Soldados del Ejército de EE.UU. han denunciado la traición y negligencia de sus propios generales, quienes habrían ignorado advertencias de inteligencia antes de un ataque de represalia iraní contra una base militar estadounidense en Kuwait, informa The Washington Post citando a los afectados.
Un vehículo aéreo no tripulado impactó un centro de operaciones estadounidense en el puerto de Shuaiba el pasado 1 de marzo, apenas el segundo día de la guerra iniciada por Washington y Tel Aviv contra Teherán. El ataque dejó seis militares muertos y decenas de heridos.

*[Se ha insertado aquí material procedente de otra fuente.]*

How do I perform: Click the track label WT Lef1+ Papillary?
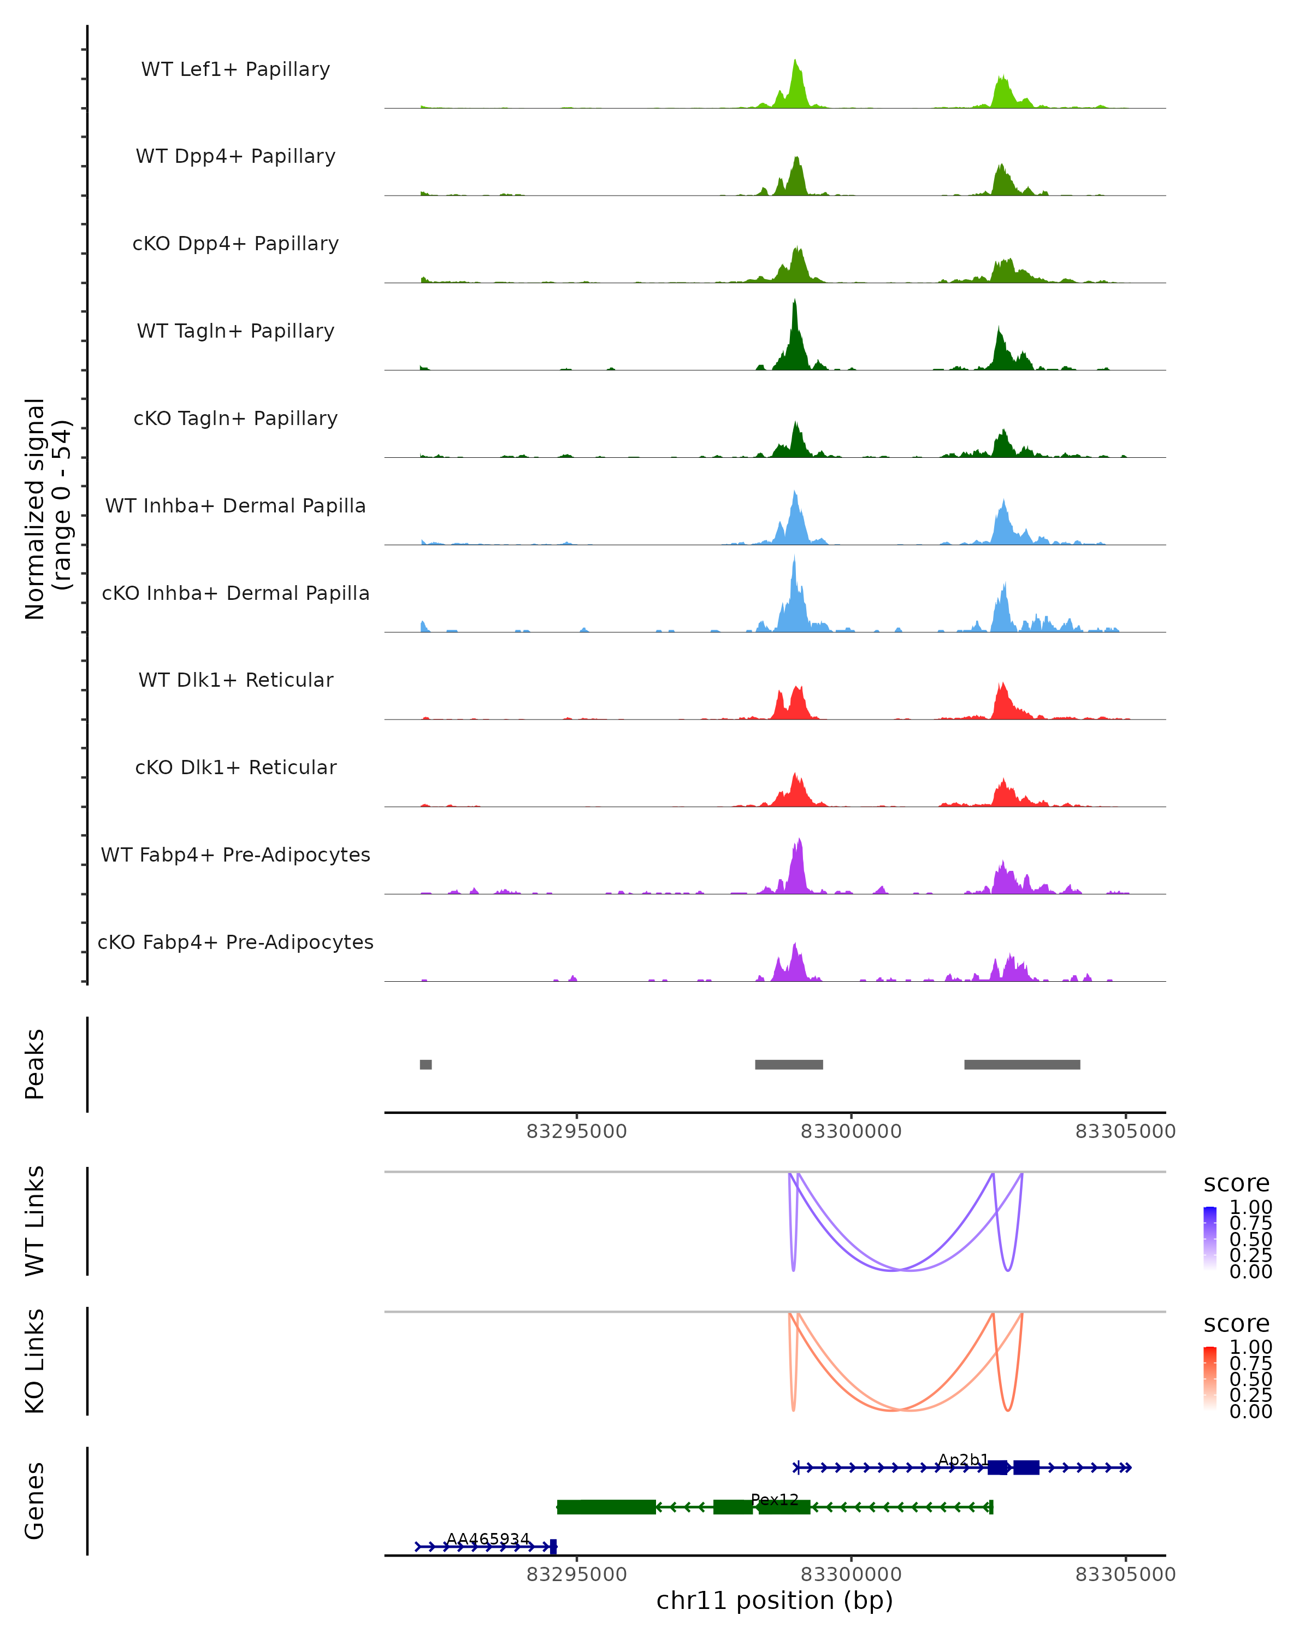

Los sobrevivientes afirman que el general de brigada Clint Barnes y el general de división John Hinson, de la 103.ª Comandancia de Sostenimiento Expedicionaria del Ejército de EE.UU., ordenaron a las tropas dirigirse a dicho centro a pesar de evaluaciones de inteligencia que recomendaban evitar el sitio por su vulnerabilidad ante drones. Tras el impacto, los soldados salieron del edificio principal y se resguardaron en un búnker.
"No deberíamos haber salido corriendo de ese jodido edificio", declaró uno de los militares sobrevivientes al medio. Con voz temblorosa, relató cómo, una vez que se reabrieron las puertas de acero del búnker, intentó regresar al edificio para ayudar a sus compañeros, pero el general Barnes les ordenó a todos que permanecieran dentro. "No puedo quedarme ahí sin más, viendo cómo pasa esto", agregó la fuente. El suceso generó "sentimientos de traición y complejos de culpa" entre los afectados.
"Si no aprendemos de estos errores, si todos creemos la misma mentira, entonces le pasará a otra unidad más adelante", declaró el mayor Stephen Ramsbottom. Los soldados también criticaron fallos en la evacuación médica y presiones para abandonar los refugios.
El Comando Central de los Estados Unidos (CENTCOM) defendió las decisiones del liderazgo militar y la investigación interna no contempla acciones punitivas contra los generales. Las víctimas mortales fueron el mayor Cody A. Khork, el suboficial mayor Robert M. Marzan, el sargento mayor Noah L. Tietjens, la sargento mayor Nicole M. Amor, el sargento Declan J. Coady y el mayor Jeffrey R. O'Brien.